Merrick: “I AM NOT AN ANIMAL!”
me: “So you’ve said, yeah. Tell me—just what is it that you have against animals, anyway?”
Merrick: “I AM A HUMAN BEING –!”
me: “Actually, you’re more like a big slobbery bean bag chair with eyes, if you want the truth. But you still haven’t answered my question.”
Merrick: “I AM NOT AN ANIMAL!”
me: “Uh huh, that’s what I thought.
me: “Hater.”

BECAUSE OF THE HYPOGLYCEMIA!
hater.
The JOOOOOOOOOS must be involved, somehow.
So which one of you looks better in a gold lame speedo? That’s the real way to settle the matter – with a posing contest at Venice Beach.
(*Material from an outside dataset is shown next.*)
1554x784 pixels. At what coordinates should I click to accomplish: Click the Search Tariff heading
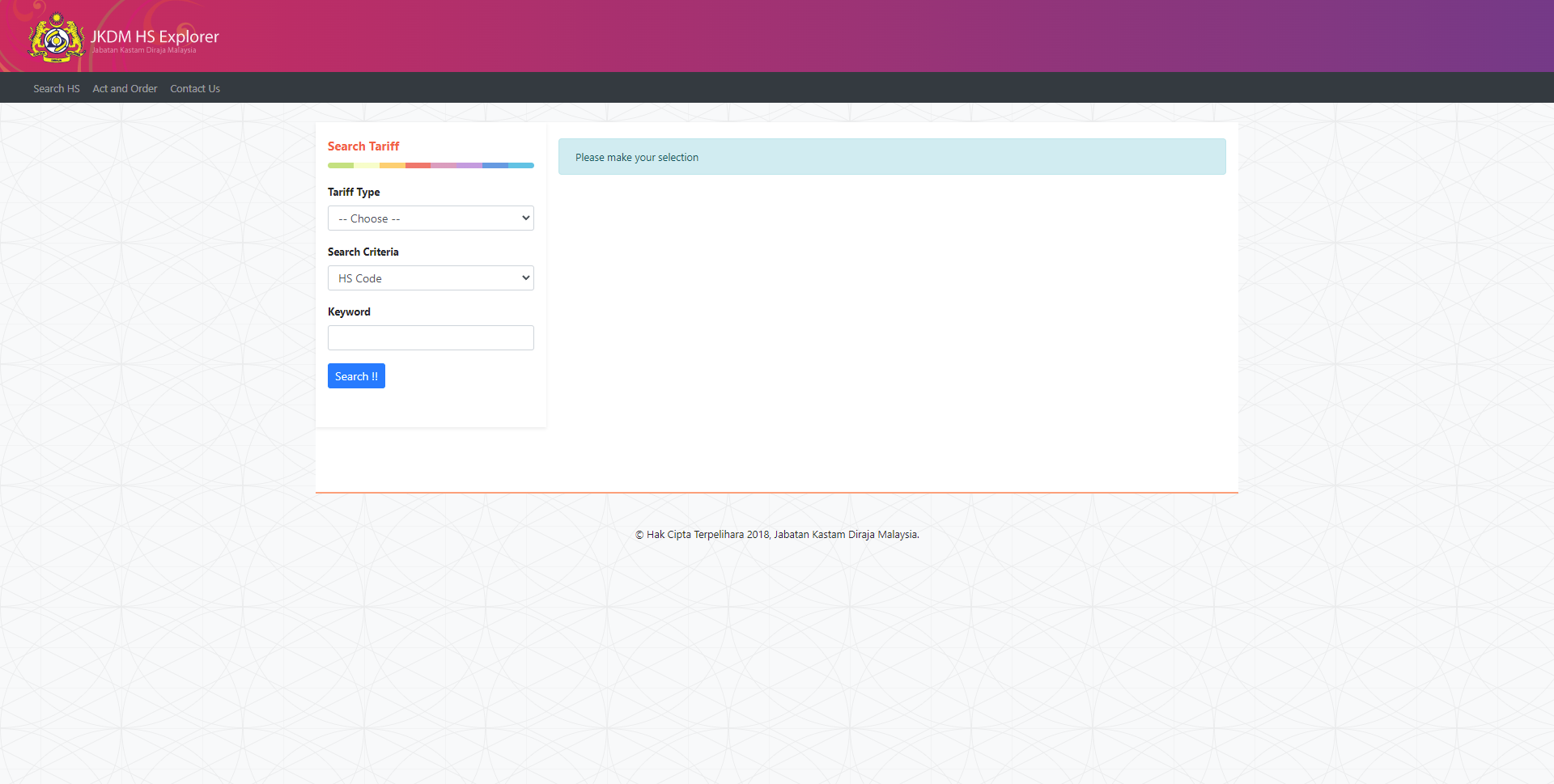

Can both of you be ready if we allow time to have your hair moussed?
Hey, I saw Zoolander and I know the only way to settle a dispute is a runway walk-off.
And, my money’s on Jeff for being able to get his jockey shorts out of his pants without taking his pants off first…
The mousse won’t really affect the judging. You need to get the oil on your body so that the lighting shows off your muscle definition.
I’d prefer to see a conversation between philosopher Peter Singer and John Merrick.
I can’t turn left.
Jeff, slandering Cindy Sheehan is one thing, but slandering the Elephant Man?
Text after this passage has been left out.